Author(s): Scott Douglas Jacobsen

Publication (Outlet/Website): Medium (Humanist Voices)

Publication Date (yyyy/mm/dd): 2018/07/30

Scott Douglas Jacobsen: When it comes to religion or irreligion, what was family background in it?

Rizalina Guilatco Carr: I grew up in a very religious family, just like many of us who are from the Philippines. I studied in private Catholic schools.

Jacobsen: How does personal background feed into this as well? That is, how has religion influenced you, personally?

Carr: My mother kept on having children (10 that lived, plus 2 miscarriages and 1 that died in the first few days). She would always get post-partum depression. The sisters of my mother, when presented with the option of her having an abortion to keep her sanity, could only say to my mother, “Fear God!” Only my father’s sister, who was a nurse, wanted my mother to have her “tubes tied” to stop having more children. My family’s constant fear of the church and the eternal condemnation of hell was the source of my angst. I struggled to get answers on my own, until I read the books of Richard Dawkins and then met my atheist husband.

Jacobsen: When did humanism become a practical reality for you?

Carr: Having gone through a traumatic period in my personal life, I managed to survive it without calling on a god. (“No outside intelligence!”) My husband and I didn’t mind going into personal debt to achieve what we thought was the right way of helping those for whom we cared the most and who had the ability to succeed in life, given a chance.

#### Records for the task
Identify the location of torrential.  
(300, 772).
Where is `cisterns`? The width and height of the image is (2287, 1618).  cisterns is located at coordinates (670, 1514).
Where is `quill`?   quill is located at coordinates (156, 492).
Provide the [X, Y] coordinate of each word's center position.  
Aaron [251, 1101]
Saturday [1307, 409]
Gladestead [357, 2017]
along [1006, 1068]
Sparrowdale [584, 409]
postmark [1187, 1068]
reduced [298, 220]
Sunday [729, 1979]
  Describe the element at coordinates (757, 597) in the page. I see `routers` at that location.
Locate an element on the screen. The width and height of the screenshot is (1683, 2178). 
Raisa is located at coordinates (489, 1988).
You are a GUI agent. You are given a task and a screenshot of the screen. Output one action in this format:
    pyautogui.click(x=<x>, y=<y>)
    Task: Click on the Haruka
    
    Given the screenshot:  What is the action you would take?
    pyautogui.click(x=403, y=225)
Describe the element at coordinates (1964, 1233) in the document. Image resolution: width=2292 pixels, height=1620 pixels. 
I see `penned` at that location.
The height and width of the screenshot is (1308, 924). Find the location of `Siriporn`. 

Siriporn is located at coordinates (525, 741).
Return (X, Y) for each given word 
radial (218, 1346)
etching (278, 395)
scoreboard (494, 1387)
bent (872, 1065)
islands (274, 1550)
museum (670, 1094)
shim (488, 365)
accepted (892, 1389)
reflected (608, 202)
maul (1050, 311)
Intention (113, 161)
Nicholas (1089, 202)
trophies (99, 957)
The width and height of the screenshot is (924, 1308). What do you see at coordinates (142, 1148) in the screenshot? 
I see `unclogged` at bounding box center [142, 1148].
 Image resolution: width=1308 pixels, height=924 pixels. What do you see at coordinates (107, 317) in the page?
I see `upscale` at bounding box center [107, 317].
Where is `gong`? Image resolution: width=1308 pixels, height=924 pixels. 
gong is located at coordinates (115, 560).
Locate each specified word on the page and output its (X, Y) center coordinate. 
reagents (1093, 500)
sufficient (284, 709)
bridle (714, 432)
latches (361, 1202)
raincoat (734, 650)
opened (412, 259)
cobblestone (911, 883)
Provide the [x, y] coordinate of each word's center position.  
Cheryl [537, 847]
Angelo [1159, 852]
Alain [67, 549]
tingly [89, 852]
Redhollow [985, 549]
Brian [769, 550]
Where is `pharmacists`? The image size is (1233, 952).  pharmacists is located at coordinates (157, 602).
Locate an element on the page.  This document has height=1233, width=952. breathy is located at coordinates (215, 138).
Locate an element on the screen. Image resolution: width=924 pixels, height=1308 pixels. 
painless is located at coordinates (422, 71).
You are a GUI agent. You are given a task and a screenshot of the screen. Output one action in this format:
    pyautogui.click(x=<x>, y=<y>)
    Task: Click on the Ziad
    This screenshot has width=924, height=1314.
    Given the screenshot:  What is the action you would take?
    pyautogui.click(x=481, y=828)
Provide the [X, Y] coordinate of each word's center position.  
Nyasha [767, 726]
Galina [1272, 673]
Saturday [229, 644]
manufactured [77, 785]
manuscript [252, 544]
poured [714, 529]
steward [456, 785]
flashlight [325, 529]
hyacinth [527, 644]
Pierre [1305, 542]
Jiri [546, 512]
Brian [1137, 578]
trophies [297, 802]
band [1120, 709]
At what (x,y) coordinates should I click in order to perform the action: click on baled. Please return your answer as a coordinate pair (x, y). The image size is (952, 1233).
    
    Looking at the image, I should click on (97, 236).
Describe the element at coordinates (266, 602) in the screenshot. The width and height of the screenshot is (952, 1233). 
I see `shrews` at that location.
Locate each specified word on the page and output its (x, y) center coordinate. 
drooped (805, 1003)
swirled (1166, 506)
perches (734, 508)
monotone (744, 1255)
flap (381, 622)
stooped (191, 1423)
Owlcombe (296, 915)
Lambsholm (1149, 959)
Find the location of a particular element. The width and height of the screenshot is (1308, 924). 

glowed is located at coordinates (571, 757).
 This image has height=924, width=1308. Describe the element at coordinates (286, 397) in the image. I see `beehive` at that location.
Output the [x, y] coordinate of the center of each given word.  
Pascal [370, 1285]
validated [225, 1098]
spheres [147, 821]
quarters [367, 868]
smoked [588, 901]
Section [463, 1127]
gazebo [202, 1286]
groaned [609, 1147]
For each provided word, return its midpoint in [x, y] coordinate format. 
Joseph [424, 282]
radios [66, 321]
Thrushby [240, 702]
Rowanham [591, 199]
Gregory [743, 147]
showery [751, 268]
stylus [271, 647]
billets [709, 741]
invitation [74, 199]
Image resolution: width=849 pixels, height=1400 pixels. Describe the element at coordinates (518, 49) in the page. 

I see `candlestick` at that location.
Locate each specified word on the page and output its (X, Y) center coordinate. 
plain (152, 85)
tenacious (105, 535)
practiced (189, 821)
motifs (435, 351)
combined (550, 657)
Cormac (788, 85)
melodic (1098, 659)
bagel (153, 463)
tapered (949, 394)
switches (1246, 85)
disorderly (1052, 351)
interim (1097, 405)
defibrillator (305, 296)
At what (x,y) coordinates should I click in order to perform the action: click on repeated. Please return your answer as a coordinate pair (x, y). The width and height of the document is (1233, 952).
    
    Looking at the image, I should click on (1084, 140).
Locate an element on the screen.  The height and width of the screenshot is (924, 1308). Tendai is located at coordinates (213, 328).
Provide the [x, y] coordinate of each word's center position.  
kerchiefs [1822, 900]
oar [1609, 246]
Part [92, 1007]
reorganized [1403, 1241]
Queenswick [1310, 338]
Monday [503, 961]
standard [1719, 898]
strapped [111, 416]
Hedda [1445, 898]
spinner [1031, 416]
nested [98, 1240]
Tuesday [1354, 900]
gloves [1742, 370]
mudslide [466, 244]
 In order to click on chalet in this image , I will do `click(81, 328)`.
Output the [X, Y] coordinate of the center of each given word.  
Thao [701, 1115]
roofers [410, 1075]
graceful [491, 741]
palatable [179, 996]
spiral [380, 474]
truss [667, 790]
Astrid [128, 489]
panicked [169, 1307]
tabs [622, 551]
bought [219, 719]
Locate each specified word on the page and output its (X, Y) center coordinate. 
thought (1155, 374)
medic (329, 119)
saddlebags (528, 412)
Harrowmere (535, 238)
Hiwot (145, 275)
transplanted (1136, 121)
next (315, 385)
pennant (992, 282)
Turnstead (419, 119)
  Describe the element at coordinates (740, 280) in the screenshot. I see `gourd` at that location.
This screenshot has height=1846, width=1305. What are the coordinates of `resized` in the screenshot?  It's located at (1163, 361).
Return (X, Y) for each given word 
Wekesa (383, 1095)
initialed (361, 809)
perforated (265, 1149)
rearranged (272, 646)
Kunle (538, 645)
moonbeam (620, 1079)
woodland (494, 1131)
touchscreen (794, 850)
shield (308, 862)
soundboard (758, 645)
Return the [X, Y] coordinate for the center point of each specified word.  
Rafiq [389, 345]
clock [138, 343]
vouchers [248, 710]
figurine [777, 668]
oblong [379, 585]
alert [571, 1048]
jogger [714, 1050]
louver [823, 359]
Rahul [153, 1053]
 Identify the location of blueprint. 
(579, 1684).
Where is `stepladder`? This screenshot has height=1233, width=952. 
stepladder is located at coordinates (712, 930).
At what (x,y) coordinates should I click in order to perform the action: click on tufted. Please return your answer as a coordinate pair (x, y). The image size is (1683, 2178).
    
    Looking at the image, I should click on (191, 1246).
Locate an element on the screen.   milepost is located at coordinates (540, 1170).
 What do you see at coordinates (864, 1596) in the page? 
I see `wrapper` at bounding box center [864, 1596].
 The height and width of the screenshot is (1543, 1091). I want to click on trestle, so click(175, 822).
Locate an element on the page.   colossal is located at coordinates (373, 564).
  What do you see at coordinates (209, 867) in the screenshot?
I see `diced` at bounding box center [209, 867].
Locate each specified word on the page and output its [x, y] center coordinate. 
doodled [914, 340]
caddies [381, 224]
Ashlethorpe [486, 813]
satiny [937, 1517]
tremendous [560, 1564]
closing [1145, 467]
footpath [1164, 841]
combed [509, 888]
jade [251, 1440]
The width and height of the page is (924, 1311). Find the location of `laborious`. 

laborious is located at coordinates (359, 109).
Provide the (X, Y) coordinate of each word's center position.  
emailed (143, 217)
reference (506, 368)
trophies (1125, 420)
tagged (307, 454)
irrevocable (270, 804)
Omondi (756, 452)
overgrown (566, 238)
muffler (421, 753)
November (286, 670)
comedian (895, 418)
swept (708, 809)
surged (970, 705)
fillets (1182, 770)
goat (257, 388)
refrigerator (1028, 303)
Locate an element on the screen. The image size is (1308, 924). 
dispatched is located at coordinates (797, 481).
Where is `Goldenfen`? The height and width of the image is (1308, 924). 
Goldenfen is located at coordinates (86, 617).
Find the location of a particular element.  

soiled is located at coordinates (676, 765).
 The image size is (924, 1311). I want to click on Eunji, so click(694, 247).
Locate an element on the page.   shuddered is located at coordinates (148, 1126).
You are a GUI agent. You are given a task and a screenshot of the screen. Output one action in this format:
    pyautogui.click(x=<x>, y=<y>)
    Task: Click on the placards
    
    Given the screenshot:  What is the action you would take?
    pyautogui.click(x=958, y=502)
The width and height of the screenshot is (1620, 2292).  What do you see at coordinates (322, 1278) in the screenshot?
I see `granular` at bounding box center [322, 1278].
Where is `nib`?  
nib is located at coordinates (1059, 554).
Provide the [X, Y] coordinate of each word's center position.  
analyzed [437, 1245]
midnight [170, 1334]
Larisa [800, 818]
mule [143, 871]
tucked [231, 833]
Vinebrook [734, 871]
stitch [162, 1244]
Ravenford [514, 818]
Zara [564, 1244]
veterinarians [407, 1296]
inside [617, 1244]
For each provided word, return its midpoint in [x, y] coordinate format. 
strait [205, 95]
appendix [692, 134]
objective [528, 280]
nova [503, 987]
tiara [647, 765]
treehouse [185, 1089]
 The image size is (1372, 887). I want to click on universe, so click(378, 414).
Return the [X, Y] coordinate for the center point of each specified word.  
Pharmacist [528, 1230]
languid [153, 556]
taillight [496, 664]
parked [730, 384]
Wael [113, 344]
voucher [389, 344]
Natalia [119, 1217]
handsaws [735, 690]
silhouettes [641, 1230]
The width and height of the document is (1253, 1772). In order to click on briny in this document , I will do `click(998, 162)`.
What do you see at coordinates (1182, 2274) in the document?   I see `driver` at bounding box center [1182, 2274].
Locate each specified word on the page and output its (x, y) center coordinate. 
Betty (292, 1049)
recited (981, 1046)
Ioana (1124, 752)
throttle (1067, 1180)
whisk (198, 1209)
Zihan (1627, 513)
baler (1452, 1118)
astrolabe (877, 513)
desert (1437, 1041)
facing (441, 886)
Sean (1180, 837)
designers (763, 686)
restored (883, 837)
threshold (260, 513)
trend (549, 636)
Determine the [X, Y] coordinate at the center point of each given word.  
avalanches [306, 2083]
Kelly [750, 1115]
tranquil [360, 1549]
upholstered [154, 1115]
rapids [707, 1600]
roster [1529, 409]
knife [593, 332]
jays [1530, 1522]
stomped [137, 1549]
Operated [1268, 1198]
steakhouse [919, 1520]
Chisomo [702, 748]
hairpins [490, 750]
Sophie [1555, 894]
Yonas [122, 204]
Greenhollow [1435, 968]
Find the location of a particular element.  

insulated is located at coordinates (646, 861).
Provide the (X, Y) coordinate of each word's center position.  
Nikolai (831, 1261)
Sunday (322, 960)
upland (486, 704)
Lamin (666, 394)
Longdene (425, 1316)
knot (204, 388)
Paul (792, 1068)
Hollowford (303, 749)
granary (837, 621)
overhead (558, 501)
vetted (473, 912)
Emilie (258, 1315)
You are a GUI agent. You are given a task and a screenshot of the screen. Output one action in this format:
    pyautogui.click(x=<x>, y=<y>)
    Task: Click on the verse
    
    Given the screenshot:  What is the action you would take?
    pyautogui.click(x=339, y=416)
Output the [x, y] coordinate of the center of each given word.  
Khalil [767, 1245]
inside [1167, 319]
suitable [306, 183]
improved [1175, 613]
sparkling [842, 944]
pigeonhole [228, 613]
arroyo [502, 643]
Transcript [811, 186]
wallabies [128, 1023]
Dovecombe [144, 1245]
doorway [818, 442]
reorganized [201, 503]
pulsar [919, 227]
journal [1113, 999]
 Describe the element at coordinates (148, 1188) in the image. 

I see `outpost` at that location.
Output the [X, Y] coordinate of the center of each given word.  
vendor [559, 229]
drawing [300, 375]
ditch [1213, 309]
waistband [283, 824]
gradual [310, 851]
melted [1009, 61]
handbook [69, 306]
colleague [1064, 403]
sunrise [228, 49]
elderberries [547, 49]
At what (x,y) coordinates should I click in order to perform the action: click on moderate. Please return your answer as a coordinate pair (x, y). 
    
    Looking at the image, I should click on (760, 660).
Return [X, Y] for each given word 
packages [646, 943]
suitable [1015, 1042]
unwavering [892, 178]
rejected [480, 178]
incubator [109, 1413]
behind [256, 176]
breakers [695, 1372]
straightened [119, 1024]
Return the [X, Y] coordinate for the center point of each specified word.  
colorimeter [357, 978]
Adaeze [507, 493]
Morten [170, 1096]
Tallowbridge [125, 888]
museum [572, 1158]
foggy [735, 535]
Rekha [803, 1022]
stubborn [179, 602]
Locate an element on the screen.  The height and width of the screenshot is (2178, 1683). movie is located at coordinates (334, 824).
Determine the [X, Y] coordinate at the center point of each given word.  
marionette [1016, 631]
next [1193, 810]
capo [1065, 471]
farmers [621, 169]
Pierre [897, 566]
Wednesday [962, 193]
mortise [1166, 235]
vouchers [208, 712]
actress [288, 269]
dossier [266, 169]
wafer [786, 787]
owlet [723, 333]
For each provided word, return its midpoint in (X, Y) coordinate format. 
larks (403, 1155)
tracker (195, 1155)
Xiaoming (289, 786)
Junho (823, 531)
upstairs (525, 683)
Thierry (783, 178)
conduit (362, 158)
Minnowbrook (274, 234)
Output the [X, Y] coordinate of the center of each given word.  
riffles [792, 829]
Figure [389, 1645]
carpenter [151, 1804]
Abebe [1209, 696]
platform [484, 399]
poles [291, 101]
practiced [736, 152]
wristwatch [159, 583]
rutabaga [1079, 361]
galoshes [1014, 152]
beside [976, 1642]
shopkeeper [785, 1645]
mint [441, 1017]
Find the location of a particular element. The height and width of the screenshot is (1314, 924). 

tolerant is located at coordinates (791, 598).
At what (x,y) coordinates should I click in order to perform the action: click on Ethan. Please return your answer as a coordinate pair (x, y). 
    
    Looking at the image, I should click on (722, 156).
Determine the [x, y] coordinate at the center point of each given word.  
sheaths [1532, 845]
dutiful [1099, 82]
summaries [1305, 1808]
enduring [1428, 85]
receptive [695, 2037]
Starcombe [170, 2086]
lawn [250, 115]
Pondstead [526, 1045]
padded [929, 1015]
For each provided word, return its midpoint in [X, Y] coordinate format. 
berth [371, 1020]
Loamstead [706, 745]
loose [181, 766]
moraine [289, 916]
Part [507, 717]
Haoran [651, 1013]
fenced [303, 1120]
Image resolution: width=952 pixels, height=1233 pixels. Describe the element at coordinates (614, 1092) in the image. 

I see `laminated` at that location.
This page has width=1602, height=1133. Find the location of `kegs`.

#### Challenges
(A) In the records, copy out the lines starting with the one that contains "Adaeze [507, 493]" and going on through the one that contains "farmers [621, 169]", both included, without any changes.
(B) Continue the interview on religion and humanism from the point where it stops.

#### Answers for the exercise
(A)
Adaeze [507, 493]
Morten [170, 1096]
Tallowbridge [125, 888]
museum [572, 1158]
foggy [735, 535]
Rekha [803, 1022]
stubborn [179, 602]
Locate an element on the screen.  The height and width of the screenshot is (2178, 1683). movie is located at coordinates (334, 824).
Determine the [X, Y] coordinate at the center point of each given word.  
marionette [1016, 631]
next [1193, 810]
capo [1065, 471]
farmers [621, 169]

(B)
Jacobsen: How did you find the humanist community?

Carr: Through Facebook, I found the humanist community.

Jacobsen: What were some of your early involvements in the community? Also, how do people tend to come to the humanist community and become involved early on in their work with it?

Carr: My only contact with the humanist community is through HAPI in Facebook, although my husband and I share that perspective. From an early age, I was always part of “community building.” It started in my first year of college, through the Leadership Training Course sponsored by our local YMCA. Then I joined a “service-based” sorority, and it opened my eyes as to the many ways we can contribute in our community. My involvement with our Filipino and Canadian community has continued through my 38 years in Vancouver, Canada.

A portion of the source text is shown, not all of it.